_Task directions:_ From the line containing "The width and height of the screenshot is (850, 390)." through the last line of the entries, set down every line exactly and add nothing.

======== Supplied records

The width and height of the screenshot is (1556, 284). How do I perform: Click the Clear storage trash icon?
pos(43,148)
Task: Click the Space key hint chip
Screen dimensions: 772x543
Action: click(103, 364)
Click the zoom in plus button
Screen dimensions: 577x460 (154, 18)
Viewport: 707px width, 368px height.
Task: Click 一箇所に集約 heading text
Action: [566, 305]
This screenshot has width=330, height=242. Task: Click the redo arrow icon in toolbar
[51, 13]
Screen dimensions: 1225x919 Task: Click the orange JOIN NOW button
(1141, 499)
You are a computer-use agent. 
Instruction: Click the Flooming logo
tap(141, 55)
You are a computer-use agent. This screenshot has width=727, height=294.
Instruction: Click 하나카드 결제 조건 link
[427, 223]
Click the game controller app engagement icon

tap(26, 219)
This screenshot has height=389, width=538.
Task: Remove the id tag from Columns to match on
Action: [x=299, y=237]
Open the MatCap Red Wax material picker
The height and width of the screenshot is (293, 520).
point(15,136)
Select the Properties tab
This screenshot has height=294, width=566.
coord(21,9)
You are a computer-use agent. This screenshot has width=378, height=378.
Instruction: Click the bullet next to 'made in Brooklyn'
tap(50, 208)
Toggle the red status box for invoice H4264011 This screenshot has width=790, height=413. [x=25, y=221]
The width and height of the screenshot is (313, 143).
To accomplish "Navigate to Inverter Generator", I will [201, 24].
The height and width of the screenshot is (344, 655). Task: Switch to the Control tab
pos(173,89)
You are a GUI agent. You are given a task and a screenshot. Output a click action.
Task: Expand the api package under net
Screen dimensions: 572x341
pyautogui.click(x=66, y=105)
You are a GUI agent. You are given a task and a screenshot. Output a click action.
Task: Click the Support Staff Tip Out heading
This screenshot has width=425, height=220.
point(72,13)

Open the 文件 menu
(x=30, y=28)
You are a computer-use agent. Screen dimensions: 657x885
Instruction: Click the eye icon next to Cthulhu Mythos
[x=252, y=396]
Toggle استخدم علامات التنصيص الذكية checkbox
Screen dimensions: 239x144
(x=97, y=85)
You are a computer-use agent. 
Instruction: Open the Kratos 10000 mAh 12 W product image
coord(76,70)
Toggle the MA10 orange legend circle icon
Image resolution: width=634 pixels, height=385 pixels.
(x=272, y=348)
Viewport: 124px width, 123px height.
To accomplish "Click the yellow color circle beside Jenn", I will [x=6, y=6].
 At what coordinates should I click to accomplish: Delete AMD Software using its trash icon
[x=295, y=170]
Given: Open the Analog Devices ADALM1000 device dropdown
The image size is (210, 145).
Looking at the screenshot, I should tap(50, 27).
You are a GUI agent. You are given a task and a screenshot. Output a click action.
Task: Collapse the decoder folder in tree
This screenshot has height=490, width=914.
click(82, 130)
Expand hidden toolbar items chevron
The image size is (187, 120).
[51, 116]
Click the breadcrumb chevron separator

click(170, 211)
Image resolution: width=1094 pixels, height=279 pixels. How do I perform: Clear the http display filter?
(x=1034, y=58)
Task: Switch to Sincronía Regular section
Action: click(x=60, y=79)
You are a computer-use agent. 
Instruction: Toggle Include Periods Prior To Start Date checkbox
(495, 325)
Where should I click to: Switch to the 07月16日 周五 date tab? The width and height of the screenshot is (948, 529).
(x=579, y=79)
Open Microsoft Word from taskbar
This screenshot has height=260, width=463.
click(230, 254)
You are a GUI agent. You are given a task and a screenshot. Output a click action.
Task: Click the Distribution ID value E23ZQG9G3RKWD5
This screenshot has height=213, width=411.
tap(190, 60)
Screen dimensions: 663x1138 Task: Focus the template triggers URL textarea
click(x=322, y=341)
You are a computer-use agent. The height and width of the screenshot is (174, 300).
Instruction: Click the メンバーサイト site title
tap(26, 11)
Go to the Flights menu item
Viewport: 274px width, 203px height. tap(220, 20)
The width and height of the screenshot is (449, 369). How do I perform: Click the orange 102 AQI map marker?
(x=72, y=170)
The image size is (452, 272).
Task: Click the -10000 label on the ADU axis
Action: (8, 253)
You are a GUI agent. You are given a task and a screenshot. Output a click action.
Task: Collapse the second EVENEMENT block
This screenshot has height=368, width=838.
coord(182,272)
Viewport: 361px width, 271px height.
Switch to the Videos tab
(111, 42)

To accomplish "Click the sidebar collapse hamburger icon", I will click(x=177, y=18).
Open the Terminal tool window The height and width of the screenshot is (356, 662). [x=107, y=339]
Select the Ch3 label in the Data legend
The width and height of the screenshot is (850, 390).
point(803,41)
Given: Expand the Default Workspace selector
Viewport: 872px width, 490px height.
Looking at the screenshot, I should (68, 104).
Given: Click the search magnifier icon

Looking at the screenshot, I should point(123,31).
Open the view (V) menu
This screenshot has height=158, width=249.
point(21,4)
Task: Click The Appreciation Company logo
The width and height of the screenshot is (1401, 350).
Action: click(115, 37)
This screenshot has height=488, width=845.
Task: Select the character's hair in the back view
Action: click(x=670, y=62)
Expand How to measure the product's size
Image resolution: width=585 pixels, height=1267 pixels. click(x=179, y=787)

================

_Response box:_
The width and height of the screenshot is (850, 390).
point(803,41)
Given: Expand the Default Workspace selector
Viewport: 872px width, 490px height.
Looking at the screenshot, I should (68, 104).
Given: Click the search magnifier icon

Looking at the screenshot, I should point(123,31).
Open the view (V) menu
This screenshot has height=158, width=249.
point(21,4)
Task: Click The Appreciation Company logo
The width and height of the screenshot is (1401, 350).
Action: click(115, 37)
This screenshot has height=488, width=845.
Task: Select the character's hair in the back view
Action: click(x=670, y=62)
Expand How to measure the product's size
Image resolution: width=585 pixels, height=1267 pixels. click(x=179, y=787)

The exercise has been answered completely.